__Exercise objective__
Copy exactly the lines of the records below, and only those lines, beginning with the line that contains "Where should I click to: Open" and ending with the line that contains "Task: Click the 75.02 current price marker".

__Source information__
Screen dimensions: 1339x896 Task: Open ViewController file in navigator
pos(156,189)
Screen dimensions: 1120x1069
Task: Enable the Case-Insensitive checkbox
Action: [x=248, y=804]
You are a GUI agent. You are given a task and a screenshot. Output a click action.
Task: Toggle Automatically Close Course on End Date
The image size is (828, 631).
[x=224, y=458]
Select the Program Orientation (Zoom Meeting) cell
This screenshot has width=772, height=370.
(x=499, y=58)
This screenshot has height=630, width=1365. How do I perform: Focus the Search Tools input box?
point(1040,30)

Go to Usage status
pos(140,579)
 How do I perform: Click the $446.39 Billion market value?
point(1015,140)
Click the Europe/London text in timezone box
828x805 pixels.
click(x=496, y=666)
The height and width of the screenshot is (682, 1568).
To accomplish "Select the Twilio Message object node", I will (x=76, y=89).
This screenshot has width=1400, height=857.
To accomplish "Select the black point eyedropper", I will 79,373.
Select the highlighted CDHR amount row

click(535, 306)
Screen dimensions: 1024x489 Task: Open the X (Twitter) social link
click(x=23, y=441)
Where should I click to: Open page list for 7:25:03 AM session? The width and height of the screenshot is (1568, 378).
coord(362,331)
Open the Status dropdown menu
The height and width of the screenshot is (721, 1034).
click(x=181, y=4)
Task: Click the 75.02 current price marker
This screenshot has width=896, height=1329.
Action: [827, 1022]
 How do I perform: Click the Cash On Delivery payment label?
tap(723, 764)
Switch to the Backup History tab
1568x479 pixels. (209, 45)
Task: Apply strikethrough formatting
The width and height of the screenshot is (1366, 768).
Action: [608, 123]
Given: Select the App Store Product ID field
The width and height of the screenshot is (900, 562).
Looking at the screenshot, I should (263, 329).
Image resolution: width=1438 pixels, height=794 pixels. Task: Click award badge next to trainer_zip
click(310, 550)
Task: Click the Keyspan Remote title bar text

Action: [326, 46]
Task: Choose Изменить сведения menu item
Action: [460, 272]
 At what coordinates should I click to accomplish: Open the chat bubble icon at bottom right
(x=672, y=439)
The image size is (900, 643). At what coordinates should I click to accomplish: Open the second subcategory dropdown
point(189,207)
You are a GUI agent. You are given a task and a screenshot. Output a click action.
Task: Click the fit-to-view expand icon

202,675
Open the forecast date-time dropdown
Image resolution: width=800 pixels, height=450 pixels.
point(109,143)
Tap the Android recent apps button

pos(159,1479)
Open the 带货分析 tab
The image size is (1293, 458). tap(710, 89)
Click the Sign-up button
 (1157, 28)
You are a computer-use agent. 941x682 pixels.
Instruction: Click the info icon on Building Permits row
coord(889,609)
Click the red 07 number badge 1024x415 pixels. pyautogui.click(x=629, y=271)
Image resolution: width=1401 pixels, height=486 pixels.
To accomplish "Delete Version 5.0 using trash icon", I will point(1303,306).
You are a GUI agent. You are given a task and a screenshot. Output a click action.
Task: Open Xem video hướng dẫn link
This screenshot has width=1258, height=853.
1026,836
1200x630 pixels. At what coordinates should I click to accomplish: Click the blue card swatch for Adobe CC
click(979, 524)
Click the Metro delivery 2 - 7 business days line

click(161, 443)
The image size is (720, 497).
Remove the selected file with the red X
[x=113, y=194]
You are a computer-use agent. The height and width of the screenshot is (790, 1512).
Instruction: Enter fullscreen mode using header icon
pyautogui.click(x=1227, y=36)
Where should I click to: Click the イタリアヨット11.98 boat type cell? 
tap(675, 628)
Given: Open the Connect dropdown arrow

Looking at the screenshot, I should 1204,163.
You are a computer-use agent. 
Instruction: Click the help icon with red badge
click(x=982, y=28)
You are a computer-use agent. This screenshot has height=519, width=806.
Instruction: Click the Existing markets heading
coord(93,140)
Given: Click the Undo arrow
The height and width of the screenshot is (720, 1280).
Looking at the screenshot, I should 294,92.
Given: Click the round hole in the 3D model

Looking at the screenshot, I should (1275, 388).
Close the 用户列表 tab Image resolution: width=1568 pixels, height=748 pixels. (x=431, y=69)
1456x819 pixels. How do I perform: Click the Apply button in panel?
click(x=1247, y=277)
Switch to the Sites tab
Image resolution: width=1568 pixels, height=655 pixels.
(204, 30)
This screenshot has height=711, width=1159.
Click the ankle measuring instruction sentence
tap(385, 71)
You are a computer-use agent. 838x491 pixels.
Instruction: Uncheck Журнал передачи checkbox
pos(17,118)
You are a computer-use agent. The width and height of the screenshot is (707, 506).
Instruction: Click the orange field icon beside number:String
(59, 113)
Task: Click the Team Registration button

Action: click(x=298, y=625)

__Task response__
Where should I click to: Open page list for 7:25:03 AM session? The width and height of the screenshot is (1568, 378).
coord(362,331)
Open the Status dropdown menu
The height and width of the screenshot is (721, 1034).
click(x=181, y=4)
Task: Click the 75.02 current price marker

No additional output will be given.